━━━━━ MATERIALS PROVIDED

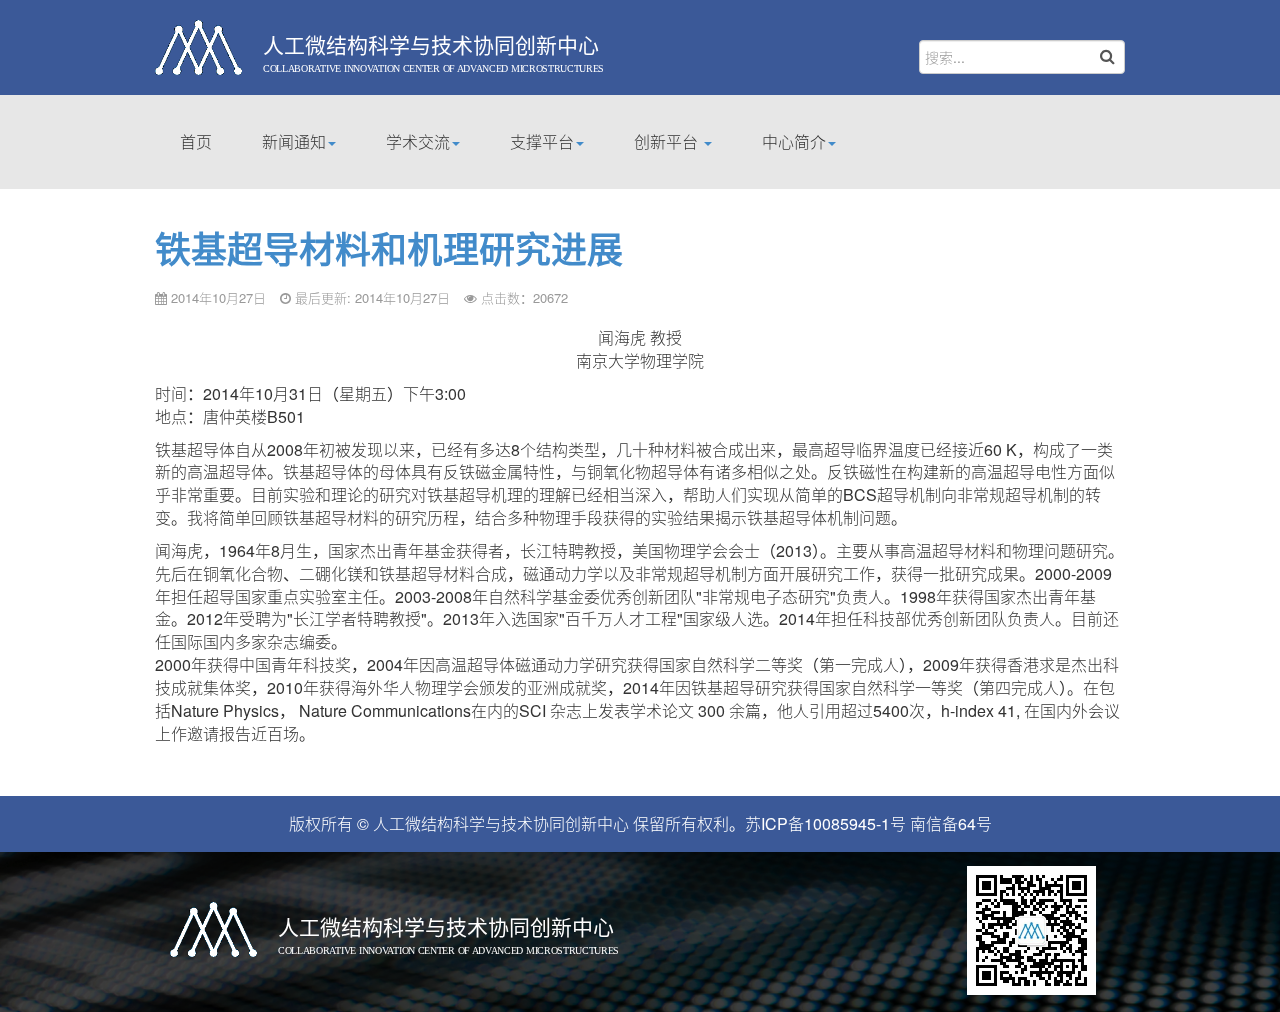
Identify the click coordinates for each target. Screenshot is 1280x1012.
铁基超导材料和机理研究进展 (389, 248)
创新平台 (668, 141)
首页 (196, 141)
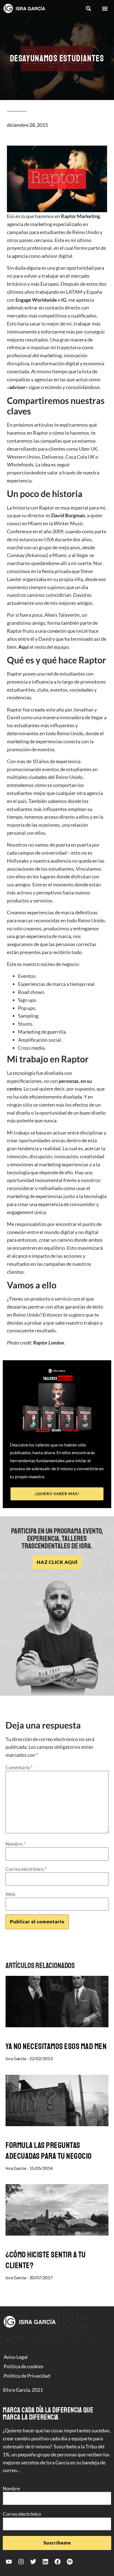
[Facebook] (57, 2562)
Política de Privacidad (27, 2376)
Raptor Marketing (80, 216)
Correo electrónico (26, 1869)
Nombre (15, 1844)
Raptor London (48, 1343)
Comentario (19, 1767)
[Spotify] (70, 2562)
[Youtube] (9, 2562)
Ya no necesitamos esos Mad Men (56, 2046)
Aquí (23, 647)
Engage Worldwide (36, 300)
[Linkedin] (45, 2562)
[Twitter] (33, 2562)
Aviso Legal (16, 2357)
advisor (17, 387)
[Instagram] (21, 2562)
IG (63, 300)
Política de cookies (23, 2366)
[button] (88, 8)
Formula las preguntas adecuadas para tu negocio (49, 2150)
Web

━━━━━━━━━━
━━━━━ MATERIALS PROVIDED

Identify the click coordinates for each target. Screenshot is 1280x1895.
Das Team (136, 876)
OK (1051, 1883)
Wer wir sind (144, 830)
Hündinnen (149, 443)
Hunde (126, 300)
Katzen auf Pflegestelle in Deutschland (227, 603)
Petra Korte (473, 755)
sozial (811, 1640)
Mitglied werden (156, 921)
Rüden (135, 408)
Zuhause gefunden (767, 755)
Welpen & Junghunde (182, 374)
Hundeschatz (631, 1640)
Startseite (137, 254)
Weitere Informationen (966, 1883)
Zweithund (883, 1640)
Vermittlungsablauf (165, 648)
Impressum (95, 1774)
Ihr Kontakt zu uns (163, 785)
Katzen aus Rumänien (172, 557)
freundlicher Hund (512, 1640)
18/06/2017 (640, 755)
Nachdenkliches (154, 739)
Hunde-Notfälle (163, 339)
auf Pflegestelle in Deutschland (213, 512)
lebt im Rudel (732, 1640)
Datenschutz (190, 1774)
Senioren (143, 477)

━━━━━━━━━━

### WORK INSTRUCTION:
Given the listing above, retype only the span of lines from the line with "Screenshot is 1280x1012." up to and including the line with "Engage Worldwide (36, 300)", exactly as it stands and without pictures.

### RESPONSE AREA:
Identify the click coordinates for each target. Screenshot is 1280x1012.
铁基超导材料和机理研究进展 (389, 248)
创新平台 (668, 141)
首页 (196, 141)
[Facebook] (57, 2562)
Política de Privacidad (27, 2376)
Raptor Marketing (80, 216)
Correo electrónico (26, 1869)
Nombre (15, 1844)
Raptor London (48, 1343)
Comentario (19, 1767)
[Spotify] (70, 2562)
[Youtube] (9, 2562)
Ya no necesitamos esos Mad Men (56, 2046)
Aquí (23, 647)
Engage Worldwide (36, 300)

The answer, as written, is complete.